Chauvin faces second- and third-degree murder and manslaughter charges in Floyd’s death, which sent protests and civil unrest rippling around the nation and world throughout the summer of 2020. A widely circulated video showed Chauvin kneeling on the neck of Floyd for several minutes while Floyd cried that he could not breathe and eventually fell silent. Floyd was eventually taken away from the scene by paramedics and died.

Minneapolis was the epicenter of the summer’s civil unrest, and protests and property damage calmed down only after a veto-proof majority of the City Council announced their intention to “begin the process of ending” the Minneapolis Police Department.

Those plans have been stymied by public outcry and procedural issues, with some council members defecting from that coalition and the unelected Minneapolis Charter Commission voting to effectively table the issue until later this year.

At the press conference Friday, Frey and the Floyd family’s attorneys both emphasized the changes they said needed to be made to policing in the city and across the country. High among both sides’ priorities was the difficulty of disciplining officers for excessive force. Both cited police unions and the arbitration process as the chief bugbear in that process.

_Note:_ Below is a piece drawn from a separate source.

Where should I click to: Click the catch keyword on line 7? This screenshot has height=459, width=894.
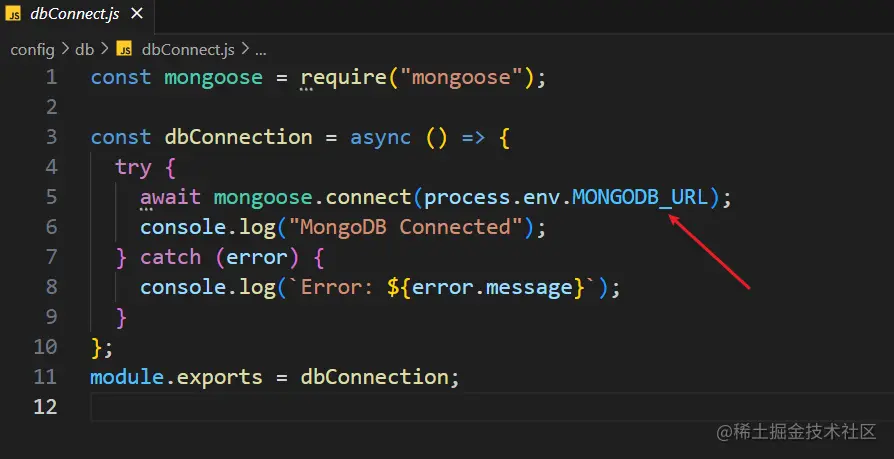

“We want to be working to ensure that this arbitration process, these union contracts that have become an absolute python grip on the police department… I don’t want to break unions, but you’ve got to give the power to where it belongs. You’ve got to give the power to those police chiefs to conduct discipline,” family attorney Tony Romanucci said.

They also called for passage of the federal George Floyd Justice in Policing Act, which would ban chokeholds and many no-knock warrants nationwide. The bill passed the House last week and is awaiting approval from the Senate before it reaches President Joe Biden’s desk. The president has promised to sign it.

Minneapolis did manage to ban chokeholds in an advance agreement with state human rights officials, who are investigating its police department for civil rights abuses against residents of color. Democratic Governor Tim Walz also signed a bill banning chokeholds, mandating a handful of trainings for officers, and imposing a duty to report and intervene in excessive-force incidents.

Police Chief Medaria Arradondo has said that Chauvin’s chokehold was outside the scope of department policy. Minneapolis police have, however, rendered people unconscious with chokeholds 44 times since 2015, according to an NBC News report, and used neck restraints at least 237 times.

Jury selection in Chauvin’s criminal trial began on Tuesday. Opening statements are set for March 29. Six jurors have been selected so far out of nearly 50 considered, and Hennepin County Judge Peter Cahill called a second set of 50 prospective jurors for consideration on Friday.